If $x$ is a set of cardinality $\kappa$ and $\lambda<\kappa$, do we need the axiom of choice to prove that there is a subset of $x$ of size $\lambda$

Question

Suppose we have a set $x$ of cardinality $\kappa$. If $\lambda$ is a cardinal lower then $k$, normally we can say that there exists a subset $y$ of $x$ of size $\lambda$. To prove this – I believe – we have to use an instance of choice as strong as the size of $\lambda$. The only way that $ZFC$ have to prove this fact (again, maybe) is the recursion one: we can start with $\emptyset$ and, for each successor ordinal $\alpha<\lambda$, we can construct the set $Y_{\alpha}=Y_{\alpha-1}\cup\{z_{\alpha}\}$ with $z_{\alpha}\in x\setminus Y_{\alpha-1}$, operating continuously at limit steps. To reasoning this way $ZFC$ should make $\lambda$ choices. So the question is: if what I written so far is correct (and if not, then please show me another way to find such a subset for every $\lambda$ and $\kappa$), have I to conclude that is consistent with $ZF$ that there exists a set of cardinality $\kappa$ and a $\lambda<\kappa$ (both necessarily infinite) without any subset of that size?

Answer 1

No. You have to use exactly no choice at all.

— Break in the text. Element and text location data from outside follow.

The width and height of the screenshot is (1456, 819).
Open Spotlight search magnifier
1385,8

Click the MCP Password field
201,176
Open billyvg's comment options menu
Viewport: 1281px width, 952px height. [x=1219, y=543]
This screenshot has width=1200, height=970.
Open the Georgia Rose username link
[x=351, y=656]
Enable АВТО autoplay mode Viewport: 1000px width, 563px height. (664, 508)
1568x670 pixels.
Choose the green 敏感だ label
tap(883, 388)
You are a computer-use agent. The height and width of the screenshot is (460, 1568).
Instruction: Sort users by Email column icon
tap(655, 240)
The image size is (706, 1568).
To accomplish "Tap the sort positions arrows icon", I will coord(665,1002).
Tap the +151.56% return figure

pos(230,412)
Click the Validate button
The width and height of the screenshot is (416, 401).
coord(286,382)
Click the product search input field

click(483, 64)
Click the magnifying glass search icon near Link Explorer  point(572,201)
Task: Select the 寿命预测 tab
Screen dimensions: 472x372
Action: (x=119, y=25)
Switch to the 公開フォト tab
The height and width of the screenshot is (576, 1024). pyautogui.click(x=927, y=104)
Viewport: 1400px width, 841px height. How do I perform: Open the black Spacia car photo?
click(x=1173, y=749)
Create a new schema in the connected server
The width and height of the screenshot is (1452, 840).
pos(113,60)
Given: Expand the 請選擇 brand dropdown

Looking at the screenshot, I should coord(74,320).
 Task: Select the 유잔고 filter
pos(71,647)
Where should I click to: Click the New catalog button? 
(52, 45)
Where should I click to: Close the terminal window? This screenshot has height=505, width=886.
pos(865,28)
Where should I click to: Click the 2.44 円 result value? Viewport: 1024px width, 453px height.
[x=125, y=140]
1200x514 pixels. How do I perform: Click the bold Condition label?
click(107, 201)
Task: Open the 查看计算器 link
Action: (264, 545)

To say that $|A|\leq|B|$ is to say that there is a function $f\colon A\to B$ which is injective. Therefore the range of this function is a subset of $B$ of cardinality $|A|$, as witnessed by $f$ being the bijection between the two sets.

In fact, you don't even need Replacement. Barely even Separation is required (just bounded one, that is).

(Note that we didn't even limit ourselves to ordinals. In that case things are even simpler, since $\lambda\leq\kappa$ implies $\lambda\subseteq\kappa$, so $\lambda$ is already the subset witnessing that.)